À Kinshasa, la prolifération des constructions anarchiques sur la baie de Ngaliema alimente une crise sanitaire latente. Selon une note technique de la REGIDESO SA, dont notre rédaction a pris connaissance ce lundi 5 mai 2025, ces occupations sauvages menacent gravement l’approvisionnement en eau potable de plus de deux millions de Kinois.
L’usine de traitement d’eau de Ngaliema, pilier vital pour la desserte en eau des communes de Gombe, Lingwala, Kasa-Vubu, Ngiri-Ngiri, Bumbu, Selembao, Bandalungwa et Kintambo, subit de plein fouet les conséquences de l’urbanisation incontrôlée. Certaines habitations ont été érigées directement sur les conduites principales d’adduction d’eau, particulièrement le long de l’avenue Adama. Cela empêche désormais toute intervention technique de maintenance ou de réparation sur ces infrastructures sensibles.
Plus inquiétant encore, la baie elle-même est morcelée par des remblais et des constructions sur les lits du fleuve. Résultat : le flux naturel du Congo est altéré, rendant difficile le captage d’eau brute.
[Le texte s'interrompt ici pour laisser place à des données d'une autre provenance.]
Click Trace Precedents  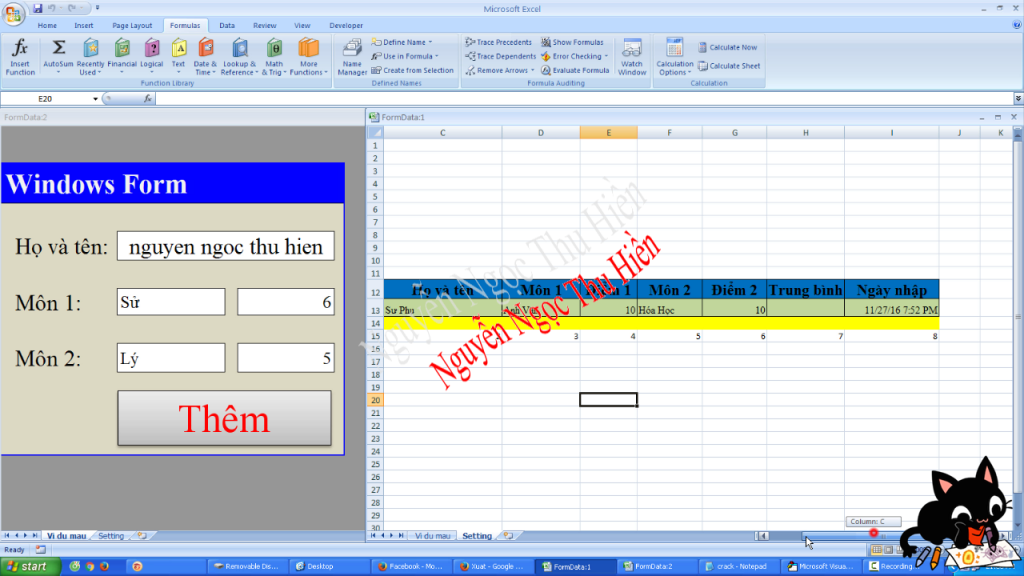pyautogui.click(x=498, y=43)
Malgré un réaménagement financé par le Japon, qui avait permis d’installer un nouveau système de captage à 152 mètres de la rive, le recul progressif de la berge, désormais à seulement 20 mètres du point de captage, menace à nouveau l’efficacité du dispositif. En cause : les dépôts sableux et la pollution induite par l’activité humaine sur place.
Les effets ne sont pas théoriques. Aujourd’hui, l’usine puise dans une zone stagnante, avec une concentration alarmante de coliformes fécaux. Autrement dit, la population est exposée à des risques sanitaires majeurs si aucune action n’est entreprise.
Outre l’impact environnemental, ce dossier met aussi en lumière les défaillances de la gouvernance urbaine. La REGIDESO accuse certaines autorités, notamment le ministère des Affaires foncières, de passivité.
Elle évoque un précédent en 2017, où un arrêté du gouverneur avait ordonné la démolition d’installations illégales appartenant à la société ISIS SPRL. Mais au lieu de poursuivre dans ce sens, des documents officiels ont ensuite légalisé rétroactivement ces occupations.
Pis encore, en 2022, des individus, avec l’appui de hauts gradés militaires, ont été aperçus en train de lotir les terrains situés entre la clôture de l’usine et le fleuve. Les travaux de remblais se poursuivent, exacerbant une situation déjà critique.
La REGIDESO appelle à une démolition pure et simple de toutes les constructions érigées en zone non aedificandi, et ce, aux frais des contrevenants, conformément à la loi. À défaut d’une réaction rapide, le risque est grand de voir l’arrêt total de l’usine de Ngaliema, privant plusieurs communes de Kinshasa d’un accès vital à l’eau potable.